技術士とは、さまざまな技術の分野ごとで、国が認めて登録された技術者であることを示す国家資格です。「技術士法」という法律が、技術士を「技術士の名称を用いて、科学技術に関する高等の専門的応用能力を必要とする事項についての計画、研究、設計、分析、試験、評価又はこれらに関する指導の業務を行う者」と定義しています。技術士として国に登録している人は、平成27年度末で10万4千人弱です。それぞれ専門とする技術分野に対応して、電気電子、機械、化学、建設をはじめとする21の技術部門が設けられており、技術士を名乗るときは自らが属する技術部門を必ず表示する決まりです。

技術士制度を所管する文部科学省のホームページに、技術士の制度と定義が載っています。それによると、技術士制度は「技術コンサルタントの健全な発達を図るための国による技術者の資格認定制度」とあります。国は所定の試験に合格して登録した人に技術士の称号を与えることにより、「その人が科学技術に関する高度な応用能力を備えていることを認定する」というものです。
技術士法によると、技術士は「科学技術に関する高等の専門的応用能力を必要とする事項についての計画、研究、設計、分析、試験、評価又はこれらに関する指導の業務を行う者」と定義されています。技術士資格は「科学技術の応用面に携わる技術者にとって最も権威のある国家資格」(上述の文部科学省ホームページによる。)と位置付けられています。

詳しい統計を見つけられなかったので、10万4千人のうち何割程度の技術士が事務所の看板を掲げて営業しているか把握していませんが、それほど大きな割合ではないと推測されます。技術士の大多数は企業(それも中規模以上、多くは大企業)に属し、企業内技術士として活動しているようです。

技術士試験は、決してやさしいものではなく、単に技術的な知識の有無を問う試験でもありません。受験者の実務経験の深さ(技術的成果だけでなく、QCD的に見たプロジェクトの管理実績や成否など)が評価されます(対照的に弁理士の試験は、主に知財関連法に関する知識を問い、実務経験の深さを問うものではありません。)。国家資格の試験としてはかなり難しい部類に属すると思います。にもかかわらず、技術士を名乗って自営する人の割合も、社会的な知名度も、試験の難しさに見合って高いとは決していえない状況にあります。

一定の専門分野で優れた実績を積み重ねた技術士が、その分野では技術コンサルタントとしてよく知られ活躍していますが、技術的な専門分野は他の士業(法律、会計、労務など)の取り扱い分野に比べて一般にはなじみが薄いものになりがちで、その辺りが社会的な知名度に影響しているかもしれません。

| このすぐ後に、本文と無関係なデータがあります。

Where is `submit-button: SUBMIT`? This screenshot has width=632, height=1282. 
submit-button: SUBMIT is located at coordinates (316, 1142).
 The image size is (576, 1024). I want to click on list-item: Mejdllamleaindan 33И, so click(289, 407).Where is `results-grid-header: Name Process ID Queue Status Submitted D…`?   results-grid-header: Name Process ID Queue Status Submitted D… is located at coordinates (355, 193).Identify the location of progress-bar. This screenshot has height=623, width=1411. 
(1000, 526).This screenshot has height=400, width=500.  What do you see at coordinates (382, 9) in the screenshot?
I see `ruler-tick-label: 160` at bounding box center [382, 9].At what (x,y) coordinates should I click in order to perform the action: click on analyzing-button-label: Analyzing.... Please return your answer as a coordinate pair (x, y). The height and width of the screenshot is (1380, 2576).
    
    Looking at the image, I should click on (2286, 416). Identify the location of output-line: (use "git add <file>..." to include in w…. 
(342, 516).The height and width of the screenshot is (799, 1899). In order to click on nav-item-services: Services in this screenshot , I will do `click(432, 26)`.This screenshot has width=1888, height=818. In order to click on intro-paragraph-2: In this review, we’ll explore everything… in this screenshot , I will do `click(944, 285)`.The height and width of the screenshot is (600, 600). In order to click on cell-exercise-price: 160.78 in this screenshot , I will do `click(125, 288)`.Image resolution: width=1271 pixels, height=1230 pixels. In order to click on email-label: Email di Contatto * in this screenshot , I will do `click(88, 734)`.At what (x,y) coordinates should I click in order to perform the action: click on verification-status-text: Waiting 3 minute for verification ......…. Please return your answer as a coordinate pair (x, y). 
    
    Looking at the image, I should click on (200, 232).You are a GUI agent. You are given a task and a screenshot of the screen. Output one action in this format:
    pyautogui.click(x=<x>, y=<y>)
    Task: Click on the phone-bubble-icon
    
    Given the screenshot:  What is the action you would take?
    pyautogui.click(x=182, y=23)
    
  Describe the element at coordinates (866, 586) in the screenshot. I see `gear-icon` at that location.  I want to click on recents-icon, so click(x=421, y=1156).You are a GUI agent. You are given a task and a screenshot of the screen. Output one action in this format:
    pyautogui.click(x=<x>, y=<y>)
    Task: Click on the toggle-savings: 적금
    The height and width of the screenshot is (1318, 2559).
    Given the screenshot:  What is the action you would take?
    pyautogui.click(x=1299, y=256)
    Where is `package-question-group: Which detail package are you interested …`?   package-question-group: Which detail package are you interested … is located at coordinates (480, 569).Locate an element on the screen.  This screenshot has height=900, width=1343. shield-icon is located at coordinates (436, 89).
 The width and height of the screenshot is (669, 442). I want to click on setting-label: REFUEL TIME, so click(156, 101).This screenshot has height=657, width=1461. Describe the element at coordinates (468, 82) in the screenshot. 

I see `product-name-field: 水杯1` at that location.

しかしながら技術士は、社会的にもっと活用されてよい人的リソースです。「科学技術に関する高等の専門的応用能力」とは、科学技術を現実世界のいろいろな事象(これにはビジネスも当然に含まれます。)にあてはめて、そこに生じるさまざまな問題を解決へ導く能力といいかえることができます。現代のビジネス(もちろん中小・ベンチャー企業も含めて)を取り巻く複雑で多岐にわたる諸事情には、コスト、環境対策、安全、信頼性など、技術の中身と密接に関わる問題が山積みです。これらの問題には、法律、会計、労務などの専門家の助言が場面によって役に立つとしても、技術と無関係には片づけられない領域が必ず含まれます。このようなときに社外の経験豊富な技術コンサルタント(とりわけ、国家資格に裏付けられた技術士)の活用を検討することは、社内リソースに余裕の少ない中小・ベンチャー企業にとって特に一考の価値があると思われます。